Purple Orgy (1968) and Roger Wilco (1977) were situated at 57 Howe Street – later named Juice Box (2011) and more recently, Treasure Island (2016).
There nothing to verify the meaning of this name except for the purple paintwork.
See the flatties in 1977 along with their sign for the flat Roger Wilco (posted by Karin Williams).
May O’Hagan recalls living in Roger Wilco in 1978, “The huge sniff balls. The discussions on anarchy. And the green van inscribed with ‘I’d rather have a free bottle in front of me than a pre-fontal lobotomy’.” On questioning her about the nature of sniff balls, she elucidated, “We saved our roaches, then cut them up into little pieces, then wrapped them into a ball in cigarette paper. Stuck a needle in the ball (about the size of a marble), put a match to it and passed it around and sniffed it.” (Facebook comments 17 July 2015).
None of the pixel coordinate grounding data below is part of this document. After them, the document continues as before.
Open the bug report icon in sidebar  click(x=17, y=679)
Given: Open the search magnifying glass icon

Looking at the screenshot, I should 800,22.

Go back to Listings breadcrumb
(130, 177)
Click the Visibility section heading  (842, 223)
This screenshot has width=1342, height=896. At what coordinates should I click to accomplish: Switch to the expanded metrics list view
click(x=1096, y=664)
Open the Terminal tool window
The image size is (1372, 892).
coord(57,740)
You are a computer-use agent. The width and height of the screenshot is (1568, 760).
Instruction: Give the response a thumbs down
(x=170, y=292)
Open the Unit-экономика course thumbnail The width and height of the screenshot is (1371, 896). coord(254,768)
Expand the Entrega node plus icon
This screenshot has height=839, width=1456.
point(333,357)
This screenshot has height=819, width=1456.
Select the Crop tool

Kate Ryan “The flat actually had a painted sign that ran like a ribbon on one weatherboard at the front…..it said “Play is better than work”, I wonder if it is still there under the present paintwork, it had been painted directly on the house” Lachy Paterson “I think Karin painted that slogan, also from a Kliban book.” (Facebook comments 18 July 2015).
The flat, Roger Wilco, spawned more named flats across the country: Gumboot Wilco (Invercargill), Cousin Wilco (Palmerton), Island Wilco (Rarotonga), Country Wilco, and Wilco National Park (Auckland).
The origin of the flat name Roger Wilco was a cartoon character created by the American B. Kliban who was particularly popular in the late 1970s. You can see a picture of the Roger Wilco character in the The Stanford Daily, Volume 172, Issue 18, 18 October 1977, this image was reproduced from his book, “Whack your Porcupine”, 1976. Roger Wilco has an other meaning, it’s roots are in radio communications lexicon, a hangover from WW11 – Roger (acknowledge) Wilco (Will comply). It has a particular connection with airmen. It’s not known if there is a connection between this and Kliban’s character.
Kliban describes himself as a beatnik in the 1960s, wearing black turtlenecks and drinking a lot, which I’m sure, along with his art, was a point of connection for many students at the time.
Currently known as Howes of God, Greenwich Villa was captured by local photographer, Gary Blackman in 1985. The following image was recently published by Upright Dunedin on their Facebook page.
There have been several houses on Howe Street that pun on the street name. This house may also be a reference to the very popular song of the same name (different spelling) by OMC from 1996.
A new sign appeared in mid 2017
This 5 man flat was named after the novel of the same name by Robert Louis Stevenson. The flatties, all from Auckland, listened to the audio book of Treasure Island on their summer road trip back to Dunedin.
The name of the flat is also influenced by its golden colour (think gold, m’ hearties) and the residents further embraced the name of their flat by dressing as pirates for the Hyde Street party this year (see below).
The flatties were interviewed in 2016 and featured on NewsHub.